Well being an ENFJ myself, I think I can give you some pointers. First of all, I think I understand this whole snowball effect that these people are creating around you. This snowball you are creating is causing you problems. Ok, now captain obvious is done.
What I do in a situation like this is make some time to talk to them one on one. Talk to each of them in private and truly let them know how you feel from the bottom of your heart. Let them know that you do not appreciate this kind of behavior. Let them know that it is not in your best interest to hurt them, but to build them.
One thing I've learned in my life is honesty IS the best policy. The longer this goes on with out anything being done, the harder it will become to break this cycle. The truth hurts, and I've experienced this first hand.
I use to do things that bothered others, and some of them actually had the guts to talk to me one on one about them. At first, I was offended because I was immature. Later on, I realized that those people truly cared for me because they were willing to break me down and help me rebuild myself into a stronger person. Also, a person truly cares when they are willing to hurt you a little in order to help you mature as a person. Today, I love hearing constructive criticism. It still hurts me, but I appreciate it now.
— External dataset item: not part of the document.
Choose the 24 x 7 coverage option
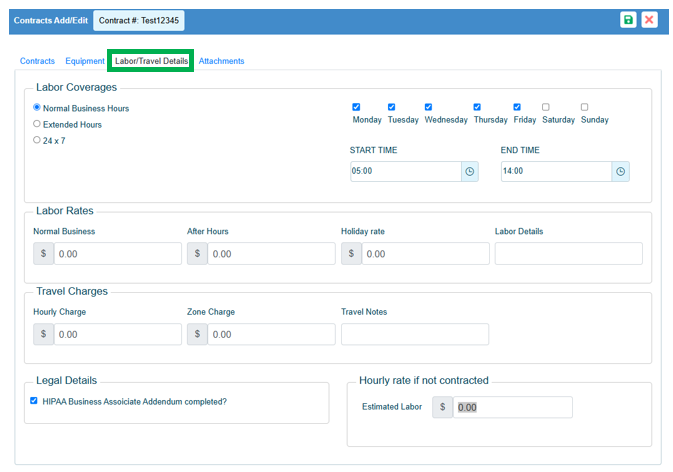The width and height of the screenshot is (673, 472). pyautogui.click(x=37, y=140)
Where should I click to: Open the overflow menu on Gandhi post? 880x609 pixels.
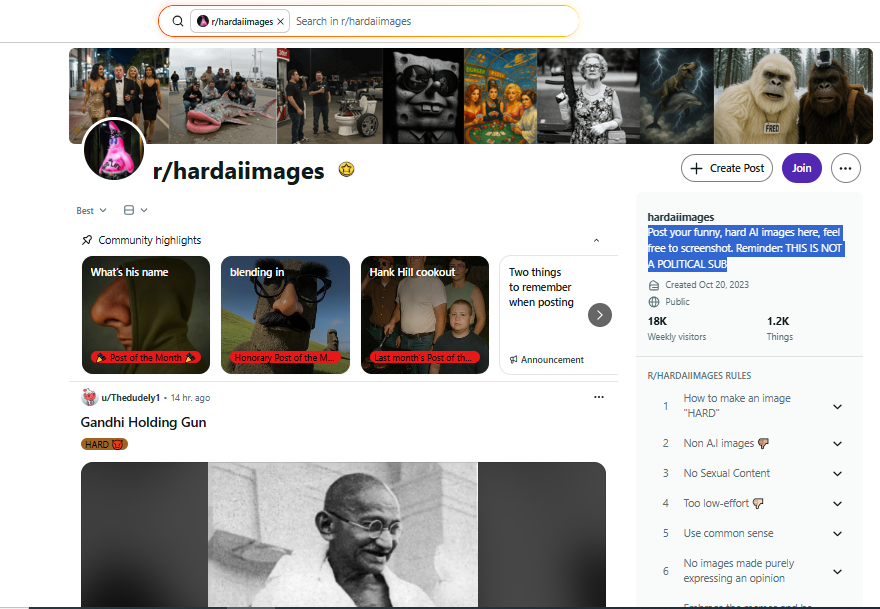pyautogui.click(x=598, y=397)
Sometimes a person can be really thickheaded and not truly understand what you are trying to say. It can also be hard when you having a hard time pointing out examples of their problematic behavior. If they can't change their ways when you tell them one on one, you will have to take the next step and point out their actions on the spot. When their snowballing effect is beginning, and only after you have talked to them both on an individual basis, point them out. You can try breaking it up saying you need to talk with them alone, but it may not be that easy. You just might have to say "Listen guys/girls THIS is what I've been talking about, THIS is what needs to STOP."
Again I would try doing things soft at first, but if that doesn't work, you will need to be firm. Sometimes a person just doesn't get it unless you are firm. Let your "No" mean "No". If you say "I can't hang out with you both if you continue this", then you have to mean it. In the worst case scenario, it might just take you not hanging out with them together to make them realize the error of their ways.
If they get offended and blow you off, that is THEIR problem not yours. Maturing is a very difficult thing to accomplish in life and hurt is a part of maturing. Like the statement "No pain no gain", it is true with our emotional selves as well. By breaking down our weaker selves, we can build a stronger house to hold our soul in. This house is the house of maturity which our soul dwells.
I truly hopes this can help you out some. Also, I hope I'm making sense as I can go on and on when I get started. Everybody else's advise looked good to me, so I don't know if I added anything new, but I just wanted to give you my two cent.
Anyways, I truly hope things can work out with you guys/girls.